Surf Life Saving is provisionally supporting a new collaborative funding scheme contained in the Waikato Region’s 2016/17 Draft Annual Plan.
Historically funding has been sourced from individual local bodies which have been fully supportive but recently have been unable to fund services to the required level. The proposed scheme will result in Waikato Regional Council taking responsibility for funding support for lifeguard services provided in the Waikato Region on the west and east coast.
While Surf Life Saving is supportive of the new concept, it is concerned that the preferred council funding model (Option 2) has been budgeted at a level lower than that received by Surf Life Saving for the current season.
Chief Executive Officer of Surf Life Saving Northern Region, Matt Williams said that while resources put into developing the Volunteer Emergency Service funding in the Waikato Region draft annual plan are a significant step forward, the organisation is disappointed that its preferred budget option is not included in the Plan. He says it’s imperative the public is fully informed of all options and the impact of each option on the level of service provided.
“We are aware the public expectation is that we continue to provide the very best service possible. Sadly none of the current funding models proposed by Council allow for this,” said Mr Williams. “If the current budget is adopted, Surf Life Saving would have to consider reducing services – including week day beach patrols.”
In the draft annual plan, the regional council has proposed three options. These will result in annual levies of between $2.07 and $3.74 for each ratepayer in the region to fund emergency services.

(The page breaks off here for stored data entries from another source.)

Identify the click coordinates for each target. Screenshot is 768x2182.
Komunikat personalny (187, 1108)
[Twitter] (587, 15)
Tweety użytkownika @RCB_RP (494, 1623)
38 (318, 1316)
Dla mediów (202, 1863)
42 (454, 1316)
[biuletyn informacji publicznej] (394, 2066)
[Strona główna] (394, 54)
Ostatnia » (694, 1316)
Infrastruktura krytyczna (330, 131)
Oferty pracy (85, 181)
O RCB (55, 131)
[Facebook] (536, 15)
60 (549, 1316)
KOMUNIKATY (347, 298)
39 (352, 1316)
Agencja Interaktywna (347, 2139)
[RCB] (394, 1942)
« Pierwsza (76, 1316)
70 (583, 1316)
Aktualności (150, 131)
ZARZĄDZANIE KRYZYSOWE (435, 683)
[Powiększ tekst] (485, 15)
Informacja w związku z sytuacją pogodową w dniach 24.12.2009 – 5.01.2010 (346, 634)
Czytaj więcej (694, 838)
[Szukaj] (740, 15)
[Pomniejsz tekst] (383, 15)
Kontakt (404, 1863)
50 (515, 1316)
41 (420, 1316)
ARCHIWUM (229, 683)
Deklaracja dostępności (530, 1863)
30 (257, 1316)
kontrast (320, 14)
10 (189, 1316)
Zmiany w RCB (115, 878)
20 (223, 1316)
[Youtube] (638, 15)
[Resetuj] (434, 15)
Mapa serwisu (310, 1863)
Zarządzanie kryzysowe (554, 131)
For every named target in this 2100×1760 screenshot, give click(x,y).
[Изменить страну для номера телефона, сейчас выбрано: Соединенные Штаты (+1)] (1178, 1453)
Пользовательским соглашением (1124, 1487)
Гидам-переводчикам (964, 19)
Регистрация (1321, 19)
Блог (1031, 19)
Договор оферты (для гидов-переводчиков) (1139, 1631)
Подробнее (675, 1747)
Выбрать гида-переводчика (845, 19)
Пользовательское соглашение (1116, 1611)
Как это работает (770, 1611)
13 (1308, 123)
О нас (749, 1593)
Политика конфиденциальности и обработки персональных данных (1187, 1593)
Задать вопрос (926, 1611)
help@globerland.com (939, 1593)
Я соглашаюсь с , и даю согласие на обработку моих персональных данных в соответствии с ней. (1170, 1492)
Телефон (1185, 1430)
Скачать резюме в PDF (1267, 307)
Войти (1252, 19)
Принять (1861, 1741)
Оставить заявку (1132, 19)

“In reality this equates to around the cost of a cup of coffee to assist with the funding of all volunteer emergency services in Waikato,” said Mr Williams.
The best of the current options, Option 3, only just meets the status quo which, Mr Williams says is “realistically a step backwards”.
“To provide the level of service the community currently requires from all four rescue services the overall rate needs to be $5.81 from each ratepayer. This option is not available in the draft plan.”
“While we recognise the complexities involved, we strongly urge the Waikato Regional Council to increase the amount it is budgeting as a matter of urgency and good faith,” said Mr Williams.
BACKGROUND: Beaches and lifesaving services affected by the funding include Sunset Beach, Raglan, Cathedral Cove, Hahei, Hot Water Beach, Tairua, Pauanui, Onemana, Whangamata Harbour and Whiritoa.
Surf Life Saving employs paid life guards during the busiest weeks of the summer season, while club volunteers provide coverage at the weekend. Surf Life Saving also receives funding for its multi-million dollar operating budget from other regional councils and cities where it operates, as well as commercial sponsors.
The draft annual plan is open for submissions, which have to be lodged with the council by 4pm on Monday, 11 April 2016. Surf Life Saving’s preferred rate of $5.81 is not part of the document, but submissions from the public could say it is the preferred option.